Next, we assessed the possibility that Brg1 modulates ROS production via transcriptional regulation of NOX genes. Expression of NOX1, NOX2, and NOX4, but not NOX3, was upregulated in the livers of MCD-fed WT mice at both mRNA (Fig. 3A) and protein (Fig. 3B) levels; the induction of NOX proteins was mostly abrogated in HepcKO mice. Similarly, we observed that there was attenuated induction of NOX expression in the livers of HFD-fed HepcKO mice compared with HFD-fed WT mice (Supplementary Fig. S6). In addition, PA failed to stimulate the expression of NOX1, NOX2, and NOX4 in primary hepatocytes isolated from HepcKO mice (Fig. 3C, D). Reporter assay indicated that Brg1 enhanced the activation of NOX promoters by PA in hepatocytes (Supplementary Fig. S7). In contrast, knockdown of Brg1 by shRNA dampened PA-induced transactivation of NOX promoters (Supplementary Fig. S8). Of key importance, PA promoted the recruitment of Brg1 to the NOX promoter regions in hepatocytes (Fig. 3E). We also found enhanced Brg1 occupancy on the NOX promoter regions in the livers of MCD-fed mice (Supplementary Fig. S9) and in the livers of HFD-fed mice (Supplementary Fig. S10).
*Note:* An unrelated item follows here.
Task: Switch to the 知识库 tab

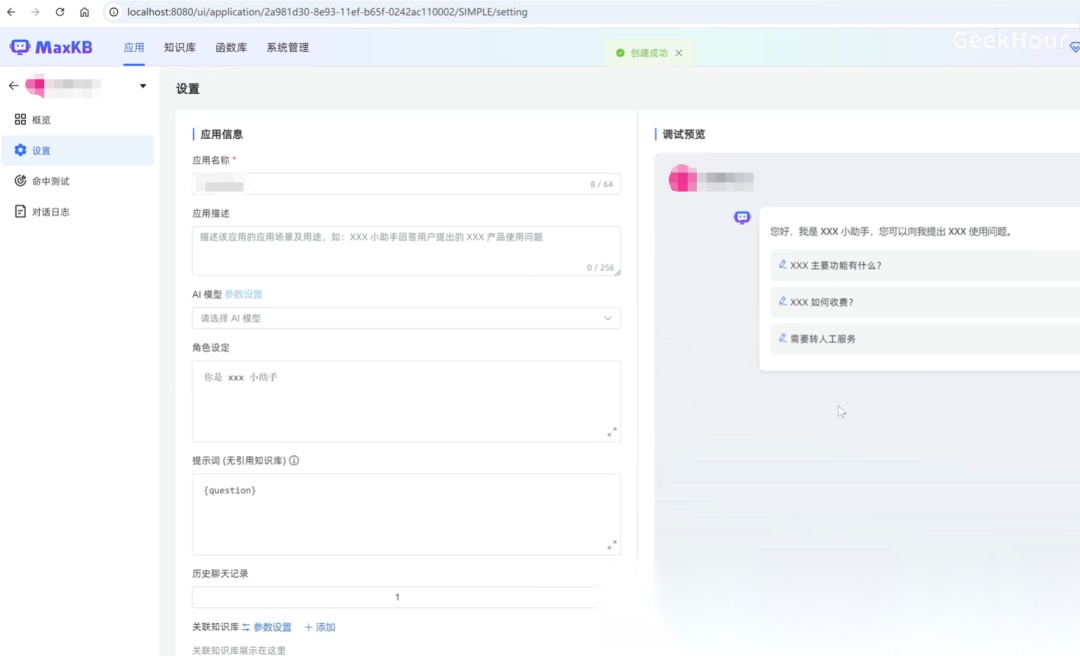Action: [180, 48]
Together, we conclude that Brg1 may be essential for NOX transcription in the context of NASH pathogenesis.

FIG. 3.

Brg1 regulates NOX transcription in hepatocytes. (A, B) Male WT or HepcKO mice were fed on an MCD diet or a control (chow) diet for 4 weeks. Liver NOX expression was measured by qPCR (A) and Western blot (B). (C, D) Primary hepatocytes were isolated from WT or HepcKO mice and treated with palmitate (0.25 mM) for 24 h. Cellular NOX expression was measured by qPCR (C) and Western blot (D). (E) Primary hepatocytes were treated with palmitate (0.25 mM) for 24 h. ChIP assay was performed with anti-Brg1 or IgG. *p < 0.05; **p < 0.01. ChIP, chromatin immunoprecipitation; MOF, males absent on the first; NOX, NADPH oxidase; PA, palmitate; qPCR, quantitative polymerase chain reaction. Color images are available online.
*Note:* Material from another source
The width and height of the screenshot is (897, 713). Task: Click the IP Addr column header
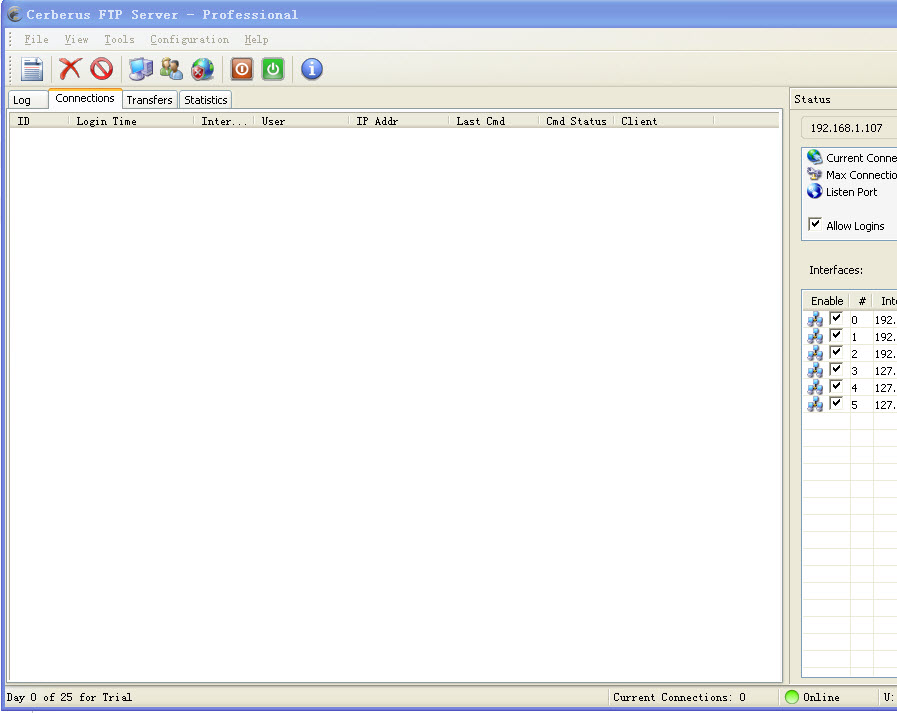point(377,121)
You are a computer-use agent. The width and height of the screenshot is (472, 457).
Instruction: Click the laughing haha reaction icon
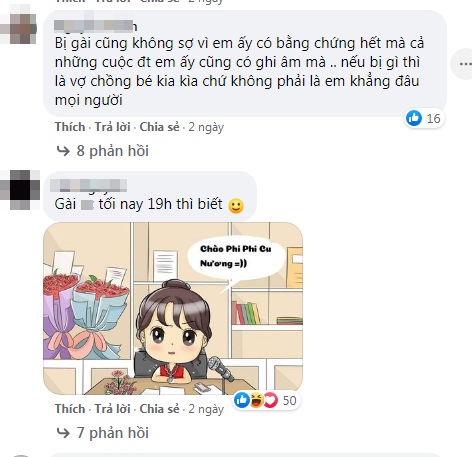tap(256, 400)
Brg1 regulates histone modifications on the NOX promoters

We have previously shown that the ability of Brg1 to regulate transcription is a function of its interaction with histone modifying enzymes (12, 17, 42, 44). Now that we observed a decrease in NOX transcription in the absence of Brg1, we hypothesized that Brg1 deficiency might render a repressive chromatin structure surrounding the NOX promoters. To test this hypothesis, we performed a series of chromatin immunoprecipitation (ChIP) experiments. In response to PA stimulation, active histone marks, including acetylated H3 (Fig. 4A), acetylated H4 (Fig. 4B), and trimethylated H3K4 (Fig. 4C), quickly accumulated on the NOX proximal promoters, but not on GAPDH promoter, in WT instead of HepcKO hepatocytes. Likewise, Brg1 was necessary for the NOX promoter-specific accumulation of active histones in the livers in mice (Supplementary Fig. S11). On further examination, we found that whereas there was varied dependence of Brg1 with regard to H3K9 (Fig. 4D and Supplementary Fig. S12A) and H3K27 (Fig. 4E and Supplementary Fig. S12B) acetylation on the NOX promoter, Brg1 was invariably indispensible for H4K16 acetylation (Fig. 4F and Supplementary Fig. S12C).

FIG. 4.

Brg1 regulates histone modifications on the NOX promoters. (A–C) Primary hepatocytes were isolated from WT or HepcKO mice and treated with palmitate (0.25 mM) for 24 h. ChIP assays were performed with anti-acetylated H3 (A), anti-acetylated H4 (B), and anti-trimethylated H3K4 (C). (D–F) Primary hepatocytes were isolated from WT or HepcKO mice and treated with palmitate (0.25 mM) for 24 h. ChIP assays were performed with anti-acetylated H3K9 (D), anti-acetylated H3K27 (E), and anti-acetylated H4K16 (F). All experiments have been repeated three times. *p < 0.05. Color images are available online.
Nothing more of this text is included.